#### Action item:
Under this line is a listing; return exactly the lines starting at the one with "Open the Bookmarks star toolbar icon" and running down to the one with "You are a computer-use", and leave out its pictures.

#### Data excerpts:
•••••

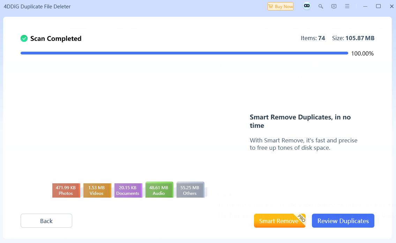
Task: Click the 4DDiG Duplicate File Deleter title
Action: pos(37,6)
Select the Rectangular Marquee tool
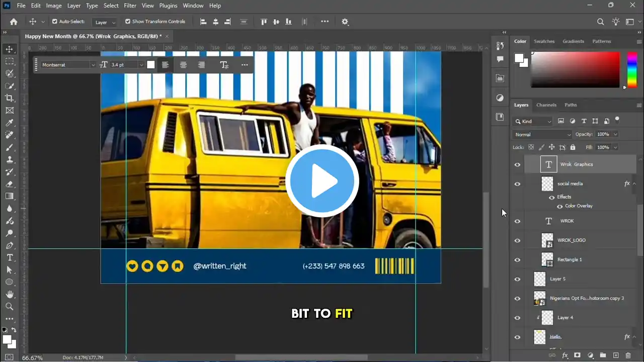The height and width of the screenshot is (362, 644). (x=10, y=61)
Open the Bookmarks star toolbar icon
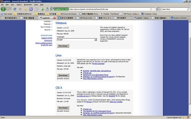 click(31, 9)
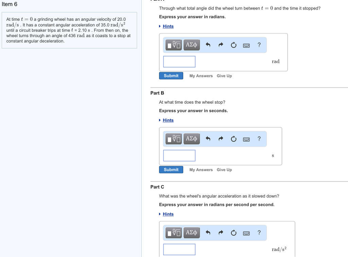
Task: Open the Greek symbols menu in the first answer toolbar
Action: point(191,45)
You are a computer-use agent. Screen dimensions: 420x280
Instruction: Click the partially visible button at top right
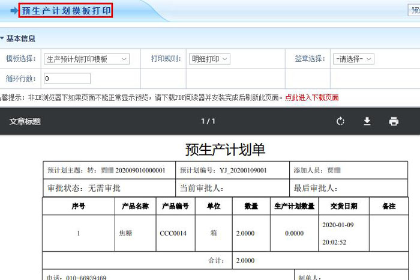click(x=415, y=11)
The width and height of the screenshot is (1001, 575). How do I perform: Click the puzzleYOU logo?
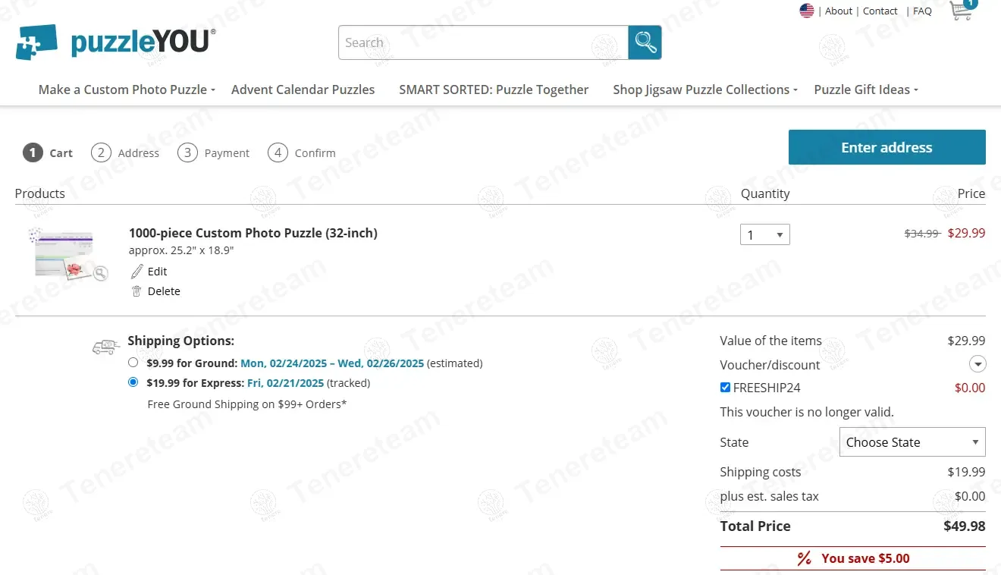pos(116,42)
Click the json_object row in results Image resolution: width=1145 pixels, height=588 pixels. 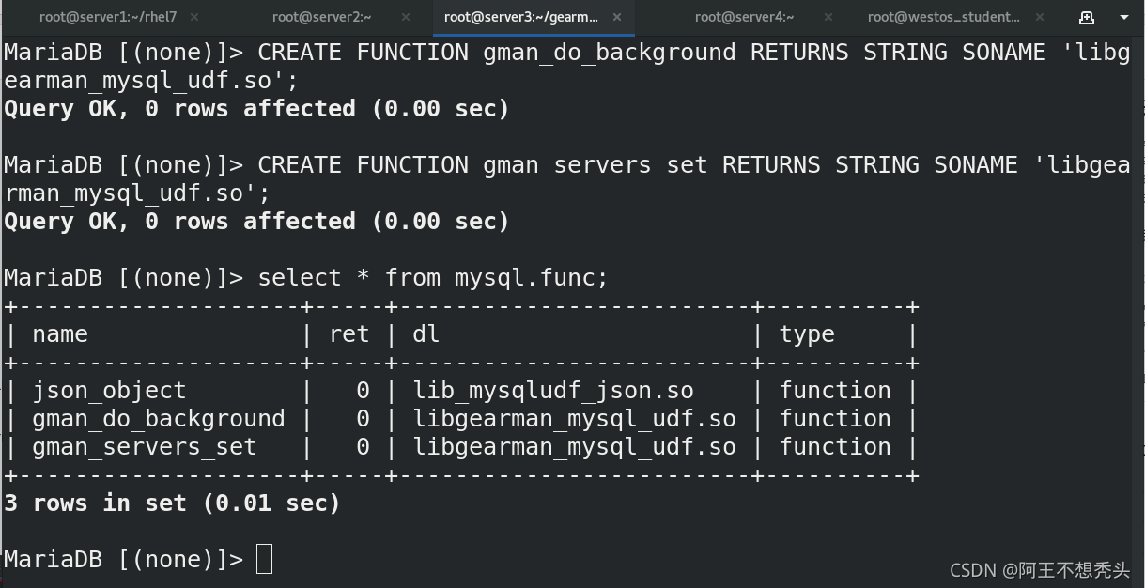point(461,391)
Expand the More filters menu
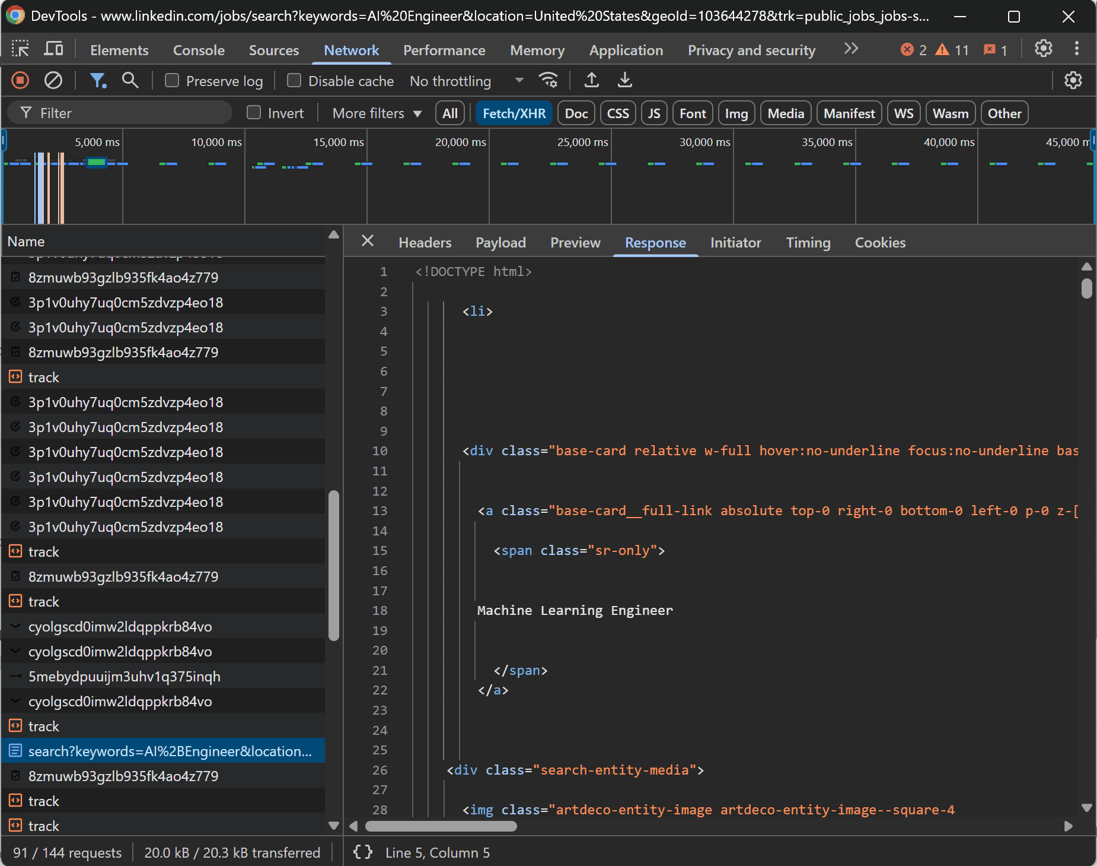 tap(377, 113)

•••••

#### Written reply:
Open the Bookmarks star toolbar icon
 click(31, 9)
Task: Open the Greek symbols menu in the first answer toolbar
Action: point(191,45)
You are a computer-use agent. Screen dimensions: 420x280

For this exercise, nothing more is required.